Your objective:
Write out again, exactly, the lines below starting at the one with "Given: Click inside the IP Address field" and ending at the one with "The image size is (1023, 691).".

Records to use:
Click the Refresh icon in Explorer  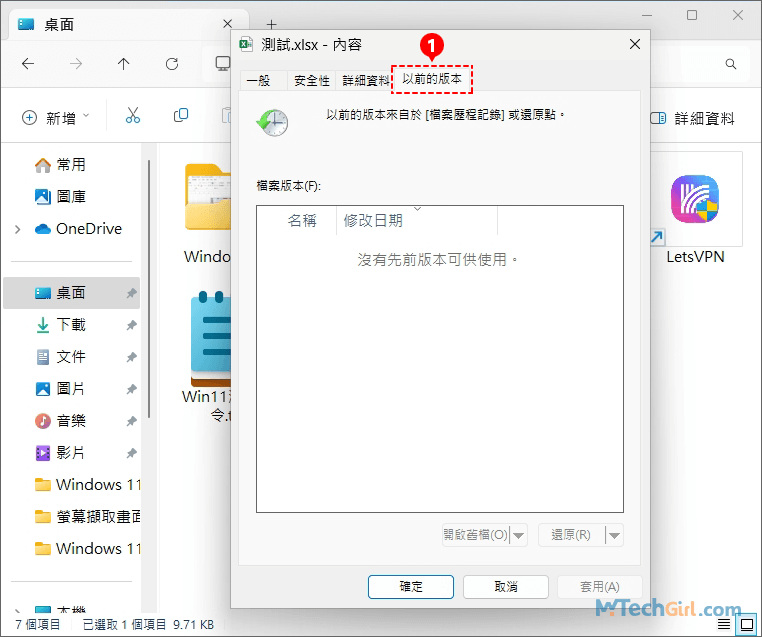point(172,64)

--

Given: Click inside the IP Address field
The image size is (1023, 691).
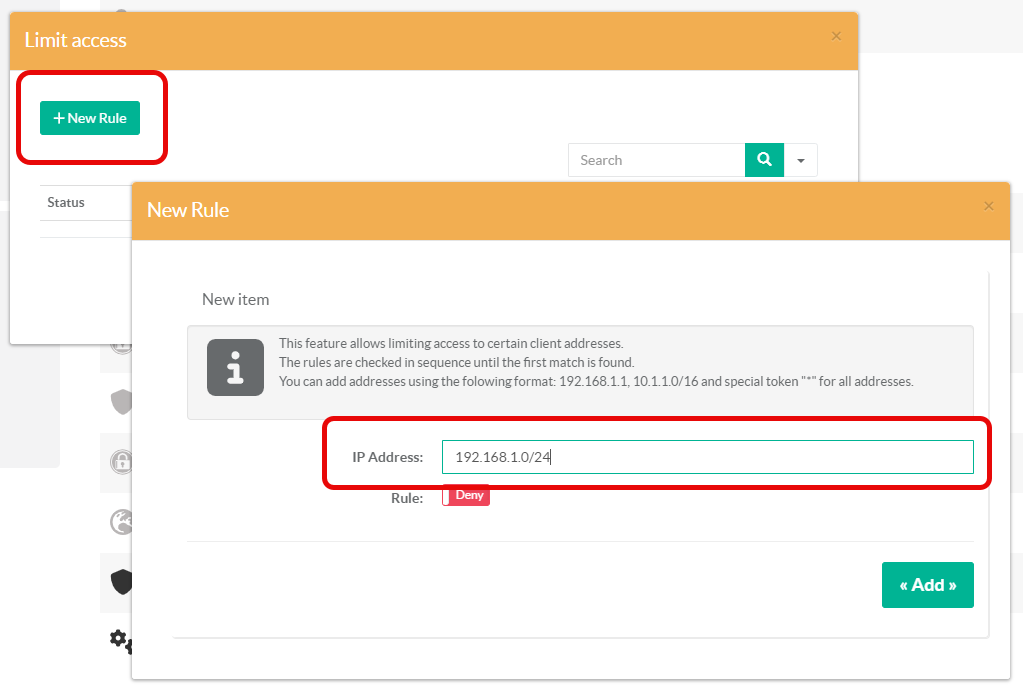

...

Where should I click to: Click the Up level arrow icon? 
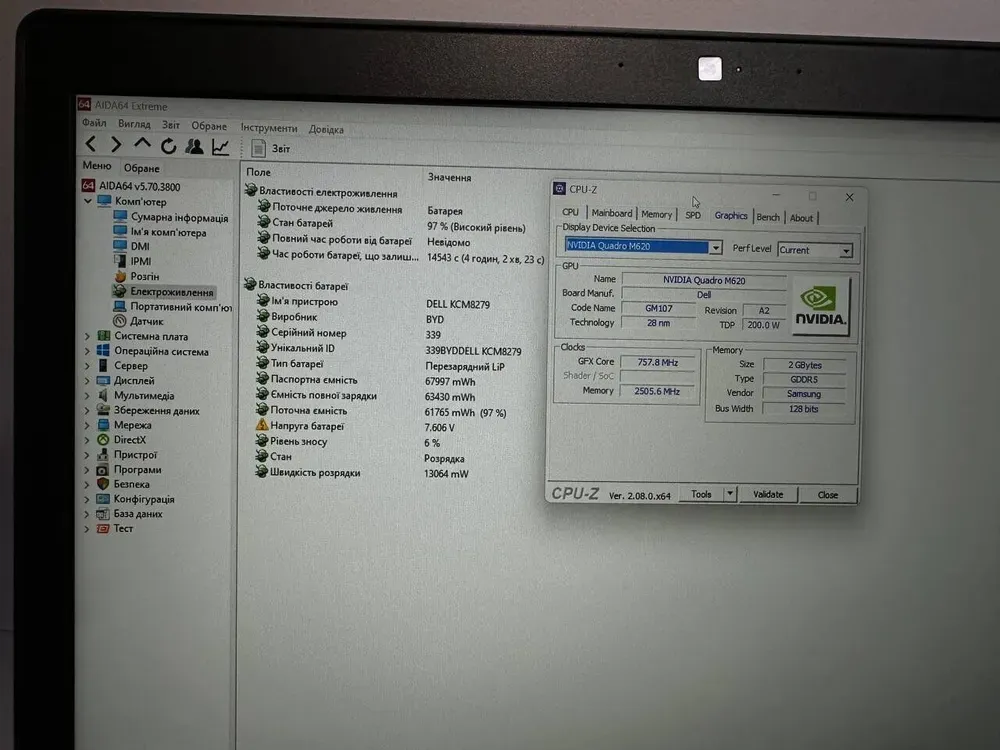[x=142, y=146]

Answer box:
Given: Click inside the IP Address field
The image size is (1023, 691).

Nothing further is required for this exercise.